(Provided text)
..............................
Our Persona: The Mask We Put On
“I wonder… the face under that mask… Is that… your true face?”
~Lunar Child, The Legend of Zelda: Majora’s Mask
To illustrate what I mean about putting on masks, let’s conduct a little experiment. Go ahead and open your Facebook, Twitter, and Instagram profiles, then scroll down for a bit. On a scale of 1 to 100, how accurately do you think your social media profiles portray the totality of your life?
Sure, more likely than not, they’re somewhat accurate and representative, unless you only use burner accounts or use your profile(s) to play a fictional character.6 But unless you’re an IRL vlogger, or someone who’s set up your social media as a particularly open book, chances are you’re not giving people the full picture.
Most people don’t post about the times they’re feeling downtrodden, depressed, jealous, or hopeless. We only post about the good times in our lives—achieving goals, hitting milestones, entering a different lifecycle, or going on a fun vacation. And if we’re being honest with ourselves, we feel sad much more often than we feel happy, because life is hard and the world is rough to live in. But you’d never figure that out just by looking at everyone’s social profiles.
That’s what I mean by putting on a “mask” to the outside world.
Now, there’s nothing inherently wrong with this. Most authors who comment on social media's “fakeness” adopt a subtly judgmental or chastising tone. But the fact of the matter is, putting on a “mask” to face the world is not only paradoxically courteous, it’s also a matter of survival.
…Wait, what? Really?
Yes, really. Allow me to elaborate.
Masking Considerately (Not Just for Pandemics Anymore!)
Let’s start with the courtesy aspect. Not everyone carefully curates their social profiles. We all know at least one person who has… less of a filter than others online. They’re always oversharing, whether about mundanities,7 or more serious and personal matters.8 There is such a thing as “TMI.”
..............................
(Data excerpts)
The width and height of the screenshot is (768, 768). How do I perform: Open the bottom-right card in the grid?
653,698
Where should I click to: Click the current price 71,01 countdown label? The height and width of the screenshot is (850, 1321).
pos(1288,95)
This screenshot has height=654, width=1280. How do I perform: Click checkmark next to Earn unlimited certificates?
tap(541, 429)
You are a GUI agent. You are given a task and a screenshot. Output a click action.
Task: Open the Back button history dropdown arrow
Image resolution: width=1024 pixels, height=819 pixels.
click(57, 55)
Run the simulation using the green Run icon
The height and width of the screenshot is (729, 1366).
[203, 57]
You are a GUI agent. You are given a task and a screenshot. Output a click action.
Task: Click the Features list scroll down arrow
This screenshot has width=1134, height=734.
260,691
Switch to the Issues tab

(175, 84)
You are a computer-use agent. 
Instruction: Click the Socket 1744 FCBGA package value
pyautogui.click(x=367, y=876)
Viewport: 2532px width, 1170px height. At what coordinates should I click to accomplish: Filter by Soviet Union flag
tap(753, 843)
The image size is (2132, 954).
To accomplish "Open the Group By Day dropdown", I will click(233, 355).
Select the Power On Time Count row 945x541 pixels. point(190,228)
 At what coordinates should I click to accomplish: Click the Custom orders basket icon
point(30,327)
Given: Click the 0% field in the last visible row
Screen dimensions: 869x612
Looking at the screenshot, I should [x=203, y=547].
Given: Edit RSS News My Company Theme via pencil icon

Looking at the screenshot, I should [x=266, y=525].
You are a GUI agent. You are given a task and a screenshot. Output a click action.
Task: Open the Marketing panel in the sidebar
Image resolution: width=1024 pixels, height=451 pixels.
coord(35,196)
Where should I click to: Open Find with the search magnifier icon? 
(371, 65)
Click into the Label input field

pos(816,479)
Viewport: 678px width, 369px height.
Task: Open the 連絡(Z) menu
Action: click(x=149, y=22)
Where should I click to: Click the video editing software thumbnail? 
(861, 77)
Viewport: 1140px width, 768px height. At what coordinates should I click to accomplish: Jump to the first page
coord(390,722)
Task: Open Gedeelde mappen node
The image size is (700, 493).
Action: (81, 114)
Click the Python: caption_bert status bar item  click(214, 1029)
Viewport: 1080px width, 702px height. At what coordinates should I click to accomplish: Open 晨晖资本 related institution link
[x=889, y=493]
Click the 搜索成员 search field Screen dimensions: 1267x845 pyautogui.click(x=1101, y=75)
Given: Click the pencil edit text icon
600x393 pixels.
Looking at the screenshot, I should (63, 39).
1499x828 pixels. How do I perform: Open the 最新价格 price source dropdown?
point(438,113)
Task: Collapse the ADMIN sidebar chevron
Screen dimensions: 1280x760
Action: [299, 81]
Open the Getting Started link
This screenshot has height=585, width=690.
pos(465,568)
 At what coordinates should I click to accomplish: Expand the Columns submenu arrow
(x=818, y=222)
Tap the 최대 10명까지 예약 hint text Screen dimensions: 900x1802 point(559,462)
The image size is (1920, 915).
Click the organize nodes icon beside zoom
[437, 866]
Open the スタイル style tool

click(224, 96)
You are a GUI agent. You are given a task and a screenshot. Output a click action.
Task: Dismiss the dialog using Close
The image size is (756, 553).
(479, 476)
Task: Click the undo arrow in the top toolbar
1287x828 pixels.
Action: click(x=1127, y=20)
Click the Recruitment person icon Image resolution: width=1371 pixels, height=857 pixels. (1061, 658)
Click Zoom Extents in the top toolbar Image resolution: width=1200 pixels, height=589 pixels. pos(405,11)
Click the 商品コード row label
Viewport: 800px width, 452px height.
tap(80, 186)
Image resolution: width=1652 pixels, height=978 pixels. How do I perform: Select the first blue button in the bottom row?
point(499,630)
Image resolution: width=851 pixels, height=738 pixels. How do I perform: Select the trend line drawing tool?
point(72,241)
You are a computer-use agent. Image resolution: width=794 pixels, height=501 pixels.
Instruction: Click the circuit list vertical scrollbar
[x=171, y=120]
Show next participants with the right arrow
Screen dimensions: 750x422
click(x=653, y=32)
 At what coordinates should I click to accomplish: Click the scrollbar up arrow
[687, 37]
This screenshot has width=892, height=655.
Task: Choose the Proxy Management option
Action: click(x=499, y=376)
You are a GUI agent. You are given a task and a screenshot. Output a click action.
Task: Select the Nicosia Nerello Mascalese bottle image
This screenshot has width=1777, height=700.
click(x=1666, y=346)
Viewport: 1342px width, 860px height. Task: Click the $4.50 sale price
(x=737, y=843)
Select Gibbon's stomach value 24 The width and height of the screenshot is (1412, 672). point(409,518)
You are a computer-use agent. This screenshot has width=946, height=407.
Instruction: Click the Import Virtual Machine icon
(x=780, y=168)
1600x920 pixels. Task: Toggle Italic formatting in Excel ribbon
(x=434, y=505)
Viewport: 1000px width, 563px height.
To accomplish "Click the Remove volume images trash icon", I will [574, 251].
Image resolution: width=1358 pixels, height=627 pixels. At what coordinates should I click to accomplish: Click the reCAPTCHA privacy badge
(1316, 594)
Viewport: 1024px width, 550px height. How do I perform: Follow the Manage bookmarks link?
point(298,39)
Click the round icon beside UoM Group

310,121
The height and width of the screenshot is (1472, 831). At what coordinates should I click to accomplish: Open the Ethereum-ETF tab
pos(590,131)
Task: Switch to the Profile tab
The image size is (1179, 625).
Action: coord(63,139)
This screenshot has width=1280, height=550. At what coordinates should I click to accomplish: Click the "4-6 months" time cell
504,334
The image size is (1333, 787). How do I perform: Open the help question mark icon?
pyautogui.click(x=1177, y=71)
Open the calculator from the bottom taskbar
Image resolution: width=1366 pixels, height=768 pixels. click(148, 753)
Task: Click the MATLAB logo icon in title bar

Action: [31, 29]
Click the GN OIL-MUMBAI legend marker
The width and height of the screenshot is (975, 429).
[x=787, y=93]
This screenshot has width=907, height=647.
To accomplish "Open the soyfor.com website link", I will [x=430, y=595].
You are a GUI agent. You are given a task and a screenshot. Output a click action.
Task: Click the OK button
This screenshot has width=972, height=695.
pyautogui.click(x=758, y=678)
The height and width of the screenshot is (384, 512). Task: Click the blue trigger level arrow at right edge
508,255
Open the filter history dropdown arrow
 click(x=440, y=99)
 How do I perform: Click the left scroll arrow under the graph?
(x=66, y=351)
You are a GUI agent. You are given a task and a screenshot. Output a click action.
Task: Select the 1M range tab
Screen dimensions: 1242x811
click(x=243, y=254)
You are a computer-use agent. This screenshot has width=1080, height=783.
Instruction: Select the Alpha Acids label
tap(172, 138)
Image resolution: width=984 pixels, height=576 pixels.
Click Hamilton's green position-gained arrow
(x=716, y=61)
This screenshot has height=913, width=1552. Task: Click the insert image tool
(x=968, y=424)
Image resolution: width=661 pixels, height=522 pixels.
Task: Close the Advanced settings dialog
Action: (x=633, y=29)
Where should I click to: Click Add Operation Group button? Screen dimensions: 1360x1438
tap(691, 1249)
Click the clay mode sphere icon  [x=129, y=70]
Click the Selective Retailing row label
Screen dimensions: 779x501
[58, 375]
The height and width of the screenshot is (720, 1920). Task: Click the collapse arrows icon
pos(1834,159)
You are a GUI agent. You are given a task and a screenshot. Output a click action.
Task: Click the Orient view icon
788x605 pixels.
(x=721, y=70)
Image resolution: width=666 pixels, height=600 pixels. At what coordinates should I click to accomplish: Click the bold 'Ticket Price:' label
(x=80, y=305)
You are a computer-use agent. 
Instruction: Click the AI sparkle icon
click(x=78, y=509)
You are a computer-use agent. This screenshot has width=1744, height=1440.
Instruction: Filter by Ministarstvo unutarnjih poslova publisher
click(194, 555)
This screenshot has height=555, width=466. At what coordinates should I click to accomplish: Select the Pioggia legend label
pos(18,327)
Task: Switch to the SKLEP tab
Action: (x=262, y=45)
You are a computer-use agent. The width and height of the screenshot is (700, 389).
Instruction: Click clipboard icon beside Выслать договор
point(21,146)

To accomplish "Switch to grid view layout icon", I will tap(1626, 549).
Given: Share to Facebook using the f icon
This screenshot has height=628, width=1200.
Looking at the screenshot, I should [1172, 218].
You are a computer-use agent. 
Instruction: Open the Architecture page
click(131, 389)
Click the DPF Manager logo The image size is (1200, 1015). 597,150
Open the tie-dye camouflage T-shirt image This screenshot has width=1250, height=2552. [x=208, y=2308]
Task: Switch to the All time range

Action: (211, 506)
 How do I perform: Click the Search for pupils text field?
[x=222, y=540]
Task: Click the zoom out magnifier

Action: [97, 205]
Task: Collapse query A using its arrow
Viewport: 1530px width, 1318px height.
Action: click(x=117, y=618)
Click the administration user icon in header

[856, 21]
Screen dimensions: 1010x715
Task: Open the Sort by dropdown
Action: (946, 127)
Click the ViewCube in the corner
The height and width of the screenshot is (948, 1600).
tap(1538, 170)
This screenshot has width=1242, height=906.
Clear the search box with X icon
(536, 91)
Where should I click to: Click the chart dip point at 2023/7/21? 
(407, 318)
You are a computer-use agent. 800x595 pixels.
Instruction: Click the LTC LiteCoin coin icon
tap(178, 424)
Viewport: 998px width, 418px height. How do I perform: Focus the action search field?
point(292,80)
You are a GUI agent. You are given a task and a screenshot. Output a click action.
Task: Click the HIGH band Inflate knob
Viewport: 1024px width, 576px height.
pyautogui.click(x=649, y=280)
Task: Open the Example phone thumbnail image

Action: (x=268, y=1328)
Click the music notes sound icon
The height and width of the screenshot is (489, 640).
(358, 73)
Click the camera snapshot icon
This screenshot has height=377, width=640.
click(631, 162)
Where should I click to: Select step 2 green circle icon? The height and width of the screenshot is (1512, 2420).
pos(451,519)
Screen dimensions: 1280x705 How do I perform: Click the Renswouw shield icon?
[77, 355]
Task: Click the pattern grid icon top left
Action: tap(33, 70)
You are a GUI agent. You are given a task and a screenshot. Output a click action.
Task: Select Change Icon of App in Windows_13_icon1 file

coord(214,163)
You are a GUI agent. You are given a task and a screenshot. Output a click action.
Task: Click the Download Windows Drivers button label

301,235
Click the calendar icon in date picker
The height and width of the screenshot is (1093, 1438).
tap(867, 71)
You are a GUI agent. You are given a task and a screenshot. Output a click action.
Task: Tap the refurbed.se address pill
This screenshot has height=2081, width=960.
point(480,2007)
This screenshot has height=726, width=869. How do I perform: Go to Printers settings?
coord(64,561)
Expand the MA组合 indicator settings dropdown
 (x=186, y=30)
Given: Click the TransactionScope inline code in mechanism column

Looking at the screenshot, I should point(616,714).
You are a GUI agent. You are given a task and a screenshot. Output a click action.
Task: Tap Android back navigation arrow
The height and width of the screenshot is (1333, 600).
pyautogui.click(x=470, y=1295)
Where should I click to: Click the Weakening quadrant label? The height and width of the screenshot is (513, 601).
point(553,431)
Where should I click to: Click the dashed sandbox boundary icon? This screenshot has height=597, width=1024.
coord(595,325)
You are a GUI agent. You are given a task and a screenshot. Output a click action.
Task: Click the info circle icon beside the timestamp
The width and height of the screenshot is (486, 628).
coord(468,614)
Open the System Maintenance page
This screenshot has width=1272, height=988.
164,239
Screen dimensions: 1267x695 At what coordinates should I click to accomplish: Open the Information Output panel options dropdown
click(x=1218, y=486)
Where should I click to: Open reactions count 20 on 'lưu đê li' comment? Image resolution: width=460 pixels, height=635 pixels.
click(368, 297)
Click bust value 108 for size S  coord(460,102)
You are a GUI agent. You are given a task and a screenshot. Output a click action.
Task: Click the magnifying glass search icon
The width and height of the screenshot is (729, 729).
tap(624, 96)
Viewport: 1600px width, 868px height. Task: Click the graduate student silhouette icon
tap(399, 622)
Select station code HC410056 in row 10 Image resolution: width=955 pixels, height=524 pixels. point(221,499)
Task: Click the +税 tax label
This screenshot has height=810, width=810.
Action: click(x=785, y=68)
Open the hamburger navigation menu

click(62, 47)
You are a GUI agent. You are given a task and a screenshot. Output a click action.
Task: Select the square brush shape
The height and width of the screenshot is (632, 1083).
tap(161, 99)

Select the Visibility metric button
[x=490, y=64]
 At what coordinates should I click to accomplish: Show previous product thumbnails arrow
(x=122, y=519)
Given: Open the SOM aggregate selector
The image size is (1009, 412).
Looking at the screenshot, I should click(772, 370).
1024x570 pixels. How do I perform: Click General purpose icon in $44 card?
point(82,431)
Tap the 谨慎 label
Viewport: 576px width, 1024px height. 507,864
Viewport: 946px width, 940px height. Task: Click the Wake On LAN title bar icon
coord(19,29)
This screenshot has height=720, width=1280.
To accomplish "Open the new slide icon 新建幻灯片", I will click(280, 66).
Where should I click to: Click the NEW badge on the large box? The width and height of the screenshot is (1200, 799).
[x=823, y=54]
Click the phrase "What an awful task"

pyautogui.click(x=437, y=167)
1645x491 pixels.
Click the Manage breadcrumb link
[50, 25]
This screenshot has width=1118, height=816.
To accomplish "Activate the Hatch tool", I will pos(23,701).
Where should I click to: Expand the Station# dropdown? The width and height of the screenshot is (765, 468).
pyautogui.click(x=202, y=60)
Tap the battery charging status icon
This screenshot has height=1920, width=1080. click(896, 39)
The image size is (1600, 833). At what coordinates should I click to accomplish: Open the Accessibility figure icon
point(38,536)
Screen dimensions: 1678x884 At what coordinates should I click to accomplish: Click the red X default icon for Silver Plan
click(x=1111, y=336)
..............................
(About this task) Summarize the text about putting on a mask in two sentences. The records come from a separate source and have no connection to the text about putting on a mask.

(Task solution) Most people's social media profiles do not give the full picture of their lives, because they post only about good times and leave out feeling downtrodden, depressed, jealous, or hopeless. This is what putting on a "mask" to the outside world means, and there is nothing inherently wrong with it, since it is both courteous and a matter of survival.